I want to verify that the analogy of the Rees matrix theorem with completely simple semigroups holds. In particular, I want to prove: A completely simple semigroup $S$ is isomorphic to some semigroup $(T,\cdot)$ where $T=I\times G\times \Lambda$ with $P=(p_{\lambda_i})$ an $\Lambda\times I$ matrix with entries from $G$. Here, $G$ is a group.
We know by the original version of the Rees matrix theorem that there exists an isomorphism between $S^0=S\cup\{0\}$ and $T\cup\{0\}$, since $S^0$ will be completely $0$-simple.

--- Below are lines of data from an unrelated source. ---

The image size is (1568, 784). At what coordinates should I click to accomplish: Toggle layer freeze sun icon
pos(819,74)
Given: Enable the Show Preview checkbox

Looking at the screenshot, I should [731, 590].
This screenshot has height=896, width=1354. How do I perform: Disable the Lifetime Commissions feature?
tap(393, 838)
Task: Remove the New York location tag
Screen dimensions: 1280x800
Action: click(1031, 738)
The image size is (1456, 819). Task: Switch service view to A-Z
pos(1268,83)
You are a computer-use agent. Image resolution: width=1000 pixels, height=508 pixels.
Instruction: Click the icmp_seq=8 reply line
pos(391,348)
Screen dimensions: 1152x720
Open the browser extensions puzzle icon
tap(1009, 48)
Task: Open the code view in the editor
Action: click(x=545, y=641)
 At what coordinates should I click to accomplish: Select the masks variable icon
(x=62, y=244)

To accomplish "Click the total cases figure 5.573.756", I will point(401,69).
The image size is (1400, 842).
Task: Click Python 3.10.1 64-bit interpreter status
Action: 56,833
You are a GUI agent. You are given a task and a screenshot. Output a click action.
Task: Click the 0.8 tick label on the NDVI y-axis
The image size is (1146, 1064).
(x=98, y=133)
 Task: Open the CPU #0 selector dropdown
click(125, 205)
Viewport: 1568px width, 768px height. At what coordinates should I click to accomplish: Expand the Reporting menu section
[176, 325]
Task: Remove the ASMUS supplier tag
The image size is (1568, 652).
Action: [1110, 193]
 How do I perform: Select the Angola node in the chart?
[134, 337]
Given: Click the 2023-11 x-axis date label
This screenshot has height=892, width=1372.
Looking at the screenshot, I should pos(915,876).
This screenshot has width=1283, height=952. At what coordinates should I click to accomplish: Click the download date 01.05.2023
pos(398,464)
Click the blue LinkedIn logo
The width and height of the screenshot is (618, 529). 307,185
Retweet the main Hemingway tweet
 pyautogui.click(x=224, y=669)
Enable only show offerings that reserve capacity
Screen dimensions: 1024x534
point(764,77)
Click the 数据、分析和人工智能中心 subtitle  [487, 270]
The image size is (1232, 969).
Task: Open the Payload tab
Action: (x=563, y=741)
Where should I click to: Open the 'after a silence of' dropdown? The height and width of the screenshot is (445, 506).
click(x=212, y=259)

The operation $\cdot$ defined on $T\cup\{0\}$ is given by $(i, a, \lambda)(i', a', \lambda')=(i,ap_{\lambda_{i'}}a')$, if $p_{\lambda_{i'}}\neq 0$, and $=0$ if $p_{\lambda_{i'}}=0$.
Call one such isomorphism $\phi$, and by the proof of the Rees matrix theorem, we know $\phi$ looks like:
$\phi:T\cup\{0\}\longrightarrow S^0$, $\phi(i, a, \lambda)=r_iaq_{\lambda}$, for $(i, a, \lambda)\in T\cup\{0\}$, where $r_i$ and $q_{\lambda}$ are elements of the $\mathcal{R}$-classes and $\mathcal{L}$-classes of $S$, respectively.
What I want to know is, can we safely remove the adjoined zero from $S^0$ and $T\cup\{0\}$ in this isomorphism? The isomorphism itself doesn't look like it will change, even though the domain and codomain of the map itself changes.
Any hints or suggestions are much appreciated.